Branche entwickelt schnellen CO₂-Rechner für Werkzeugmaschinen bis 2025
Branche entwickelt schnellen CO₂-Rechner für Werkzeugmaschinen bis 2025
Die Berechnung des CO₂-Fußabdrucks einer Werkzeugmaschine wird für Hersteller zunehmend zu einer drängenden Herausforderung. Mit neuen EU-Vorschriften, die detaillierte Emissionsberichte verlangen, müssen Unternehmen nun Treibhausgasdaten über komplexe Lieferketten hinweg erfassen. Branchenexperten arbeiten an einer Lösung, die rechtzeitig zur EMO Hannover 2025 im nächsten Jahr präsentiert werden soll.
Eine Werkzeugmaschine kann Zehntausende Einzelteile enthalten, was die Ermittlung ihres CO₂-Fußabdrucks äußerst schwierig macht. Um dieses Problem zu lösen, entwickelt eine Expertengruppe unter Leitung des VDW (Verband Deutscher Werkzeugmaschinenfabriken) standardisierte Regeln zur Berechnung der Emissionen. Ihr Ziel ist es, eine praktikable Methode zu schaffen, mit der Unternehmen den Product Carbon Footprint (PCF) innerhalb eines einzigen Tages bestimmen können.
An der Gruppe sind Vertreter von sieben VDW-Mitgliedsunternehmen beteiligt, ebenso wie technische Fachleute des VDW und des VDMA (Verband Deutscher Maschinen- und Anlagenbau). Gemeinsam erarbeiten sie Product Category Rules (PCR), die später als Grundlage für einen internationalen ISO-Standard dienen könnten. Der Ansatz setzt auf digitale Werkzeuge und strukturierte Daten, um die Berechnungen zu vereinfachen.
Die aktuellen internationalen Standards für Emissionen von Maschinen befinden sich noch in der Entwicklung. Die PCF-Methodik etabliert sich zunehmend als zentraler Rahmen, der eine präzise Erfassung von Emissionen auf Produktebene ermöglicht. Gleichzeitig verlangen die EU-Verordnung für ökologisches Design nachhaltiger Produkte (ESPR) und der Digitale Produktpass (DPP) von Herstellern, Lebenszyklusdaten kontinuierlich zu verwalten. Auch die Fluidtechnik-Branche arbeitet an einheitlichen PCF-Standards, um die Transparenz zu erhöhen.

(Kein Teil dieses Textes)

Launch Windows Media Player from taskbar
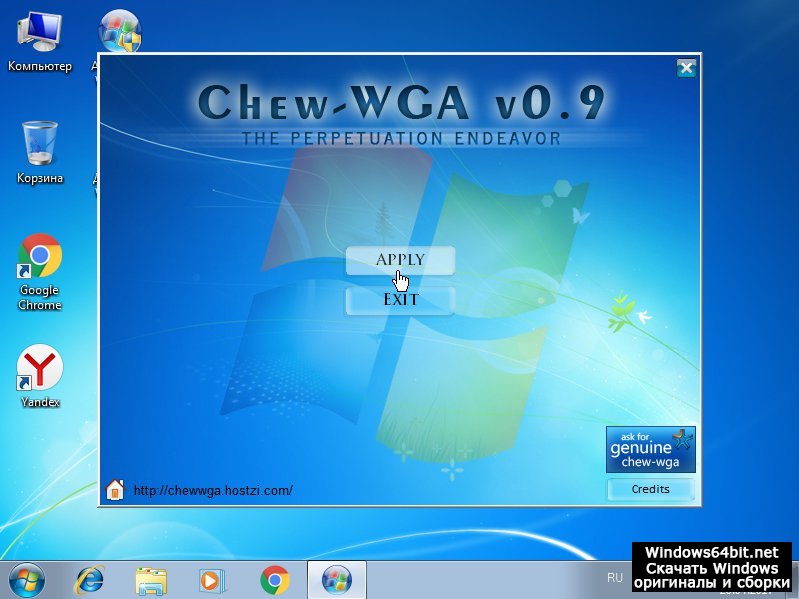 212,579
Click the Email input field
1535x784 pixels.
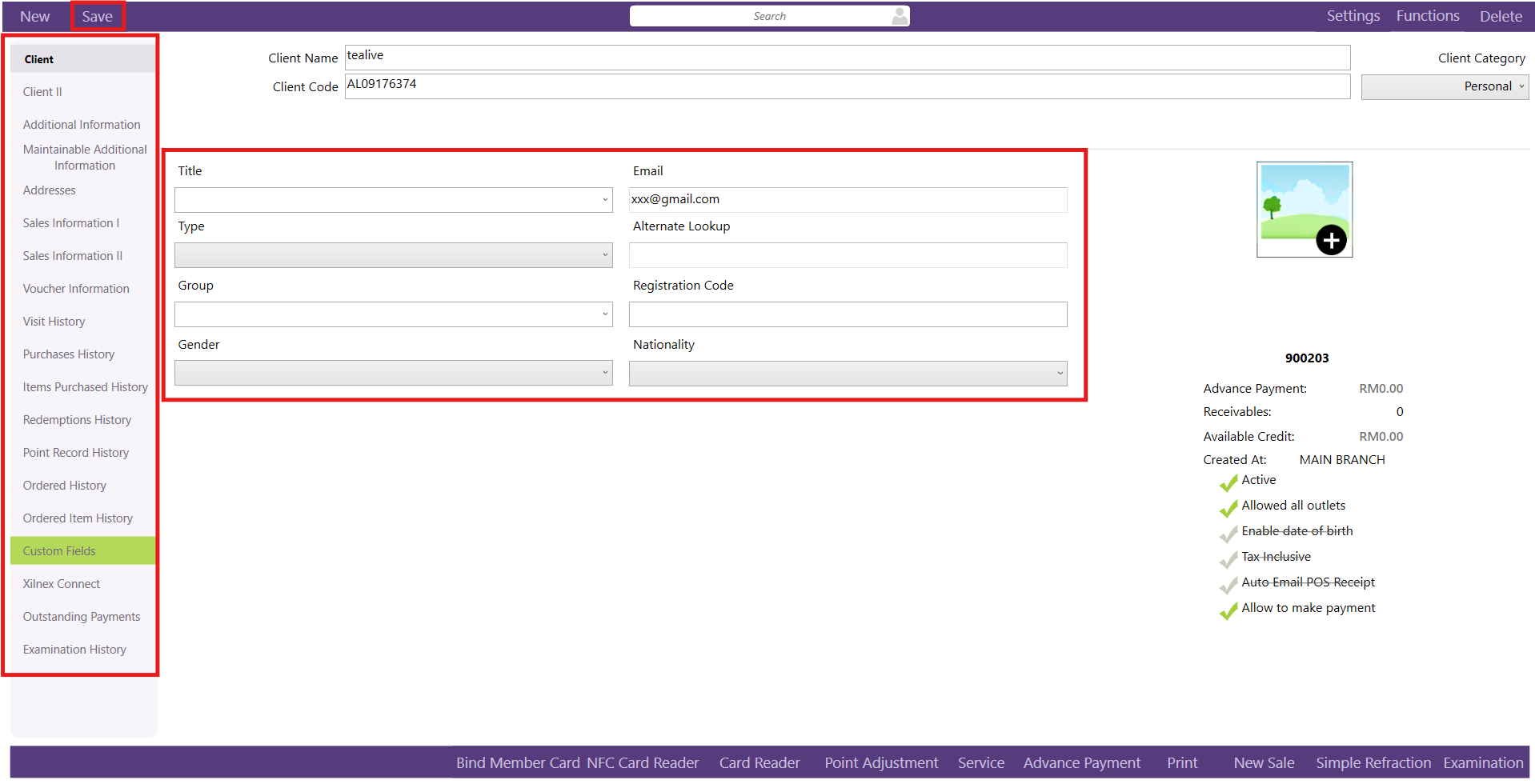(x=848, y=200)
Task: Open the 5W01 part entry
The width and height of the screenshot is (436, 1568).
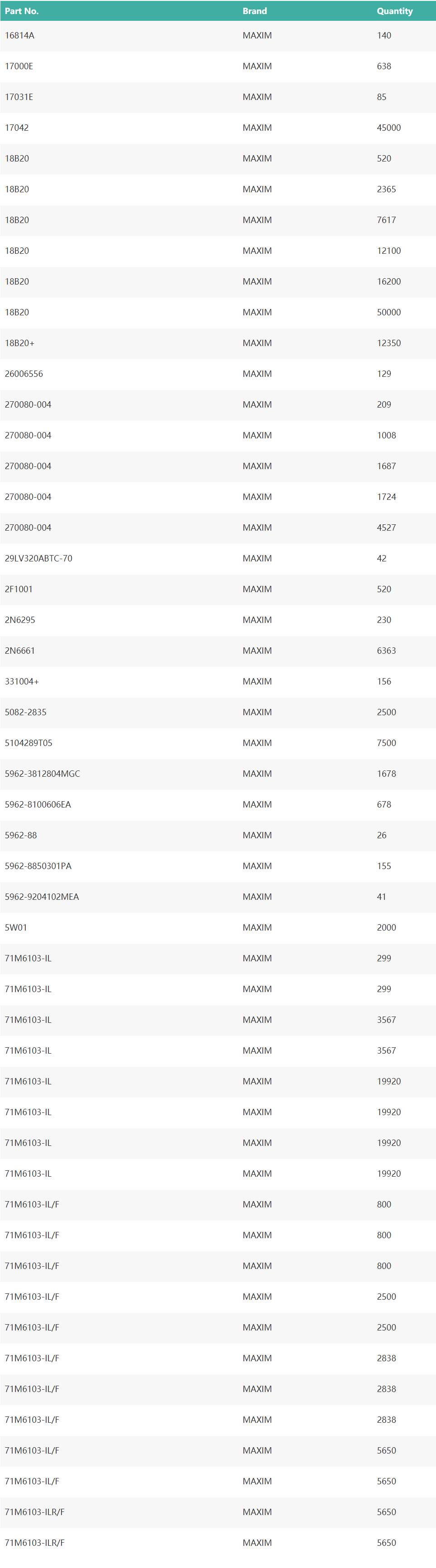Action: point(16,928)
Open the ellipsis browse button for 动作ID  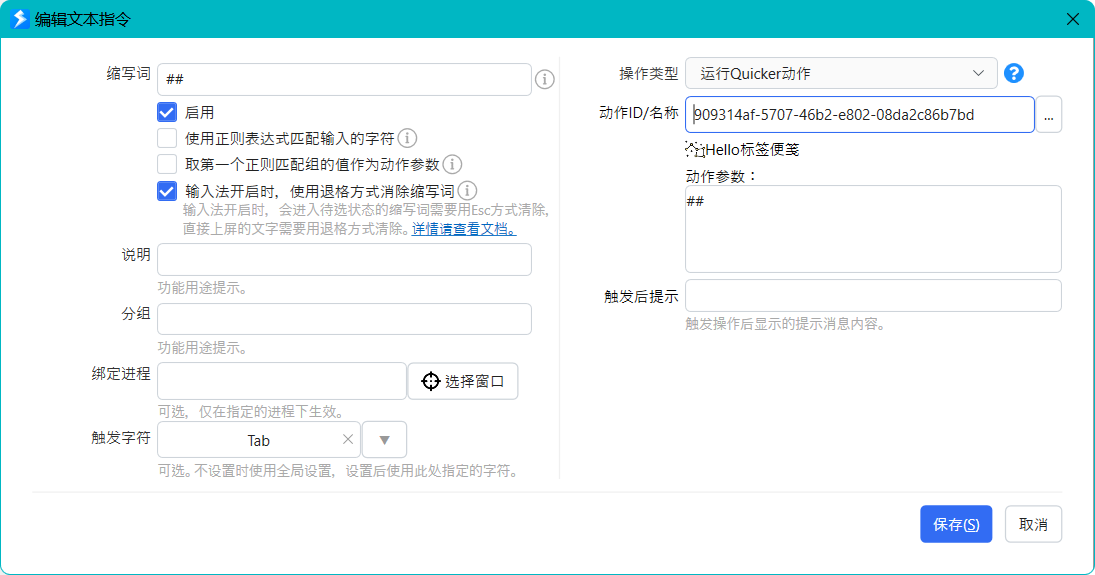click(x=1048, y=115)
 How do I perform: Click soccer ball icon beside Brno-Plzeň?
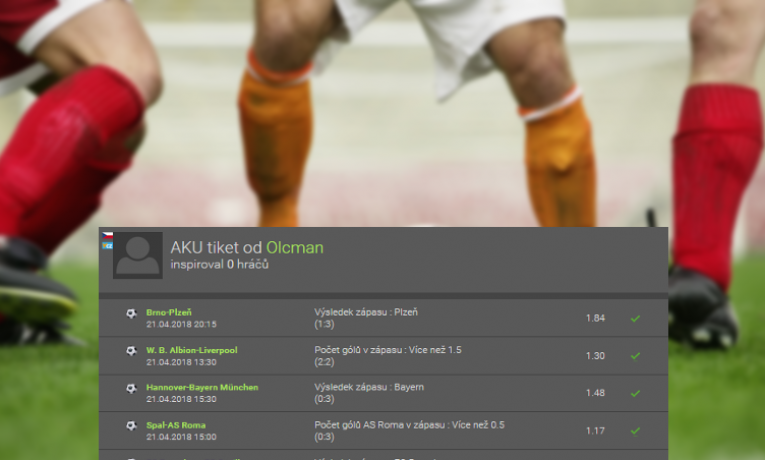point(131,313)
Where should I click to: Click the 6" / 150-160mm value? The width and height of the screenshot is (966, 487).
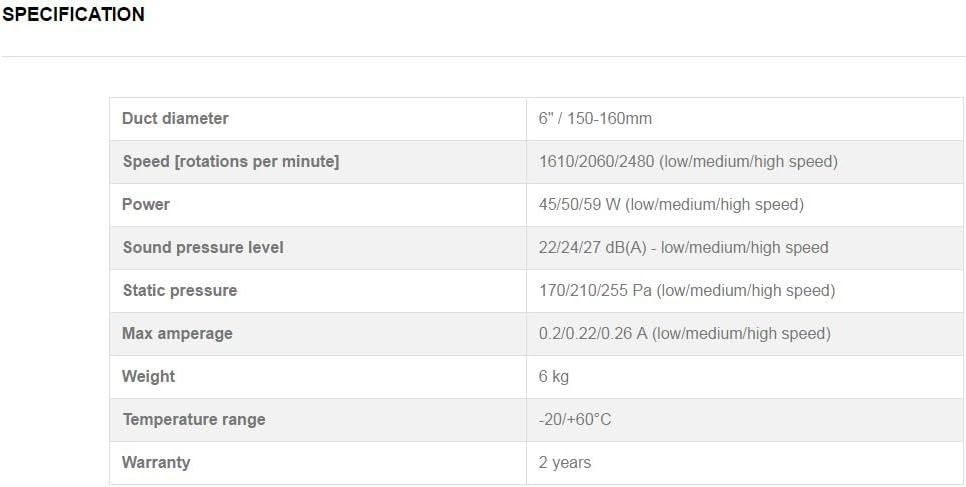click(595, 118)
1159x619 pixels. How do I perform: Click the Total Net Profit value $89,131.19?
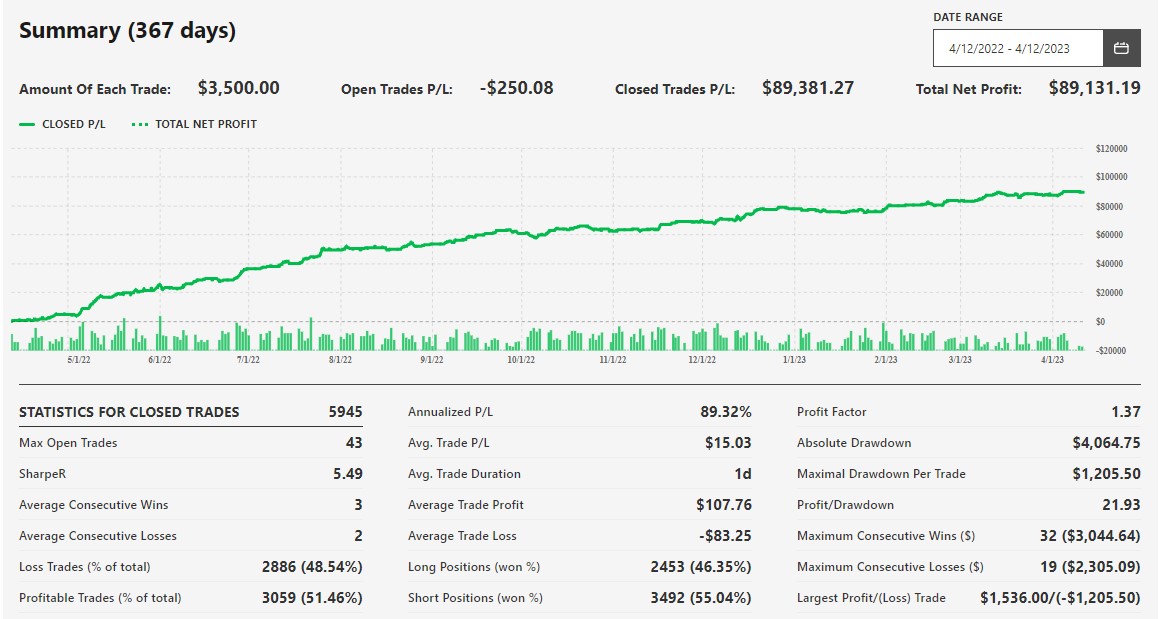1094,88
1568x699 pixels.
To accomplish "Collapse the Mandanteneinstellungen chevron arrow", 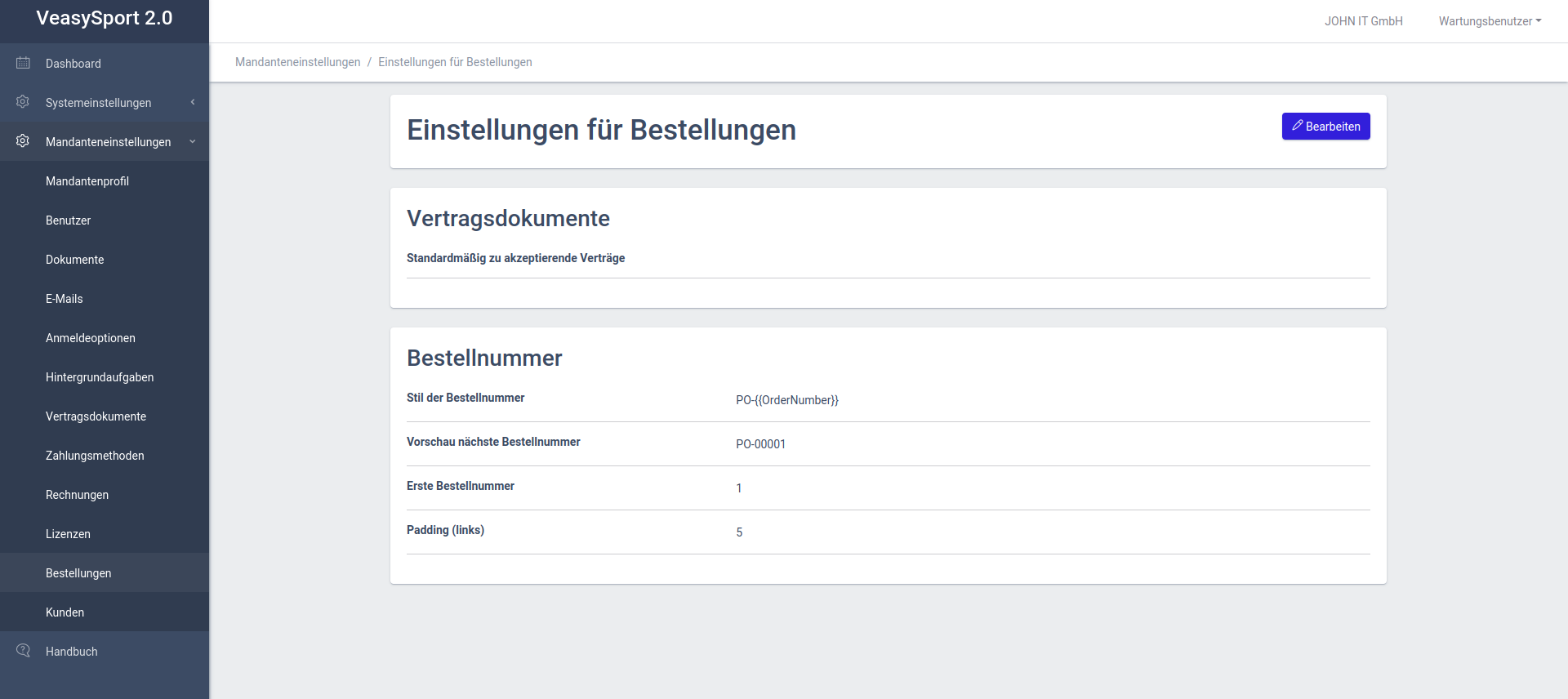I will [x=193, y=141].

Das Projekt zielt darauf ab, eine klare und anpassbare Leitlinie zu erstellen, die kleine und mittlere Unternehmen (KMU) leicht umsetzen können. Sie muss zudem Nachberechnungen und die Überprüfung durch Dritte ermöglichen, um die Genauigkeit zu gewährleisten. Bei Erfolg könnte die Methode einen Maßstab für die globale Nachhaltigkeitsberichterstattung im Maschinenbau setzen.
Die neuen Richtlinien werden Herstellern helfen, regulatorische Anforderungen zu erfüllen und gleichzeitig die Transparenz in der Lieferkette zu verbessern. Durch die Standardisierung der PCF-Berechnungen hofft die Branche, Fehler zu reduzieren und die Einhaltung der Vorschriften zu vereinfachen. Das endgültige Dokument soll rechtzeitig zur EMO Hannover 2025 fertiggestellt werden.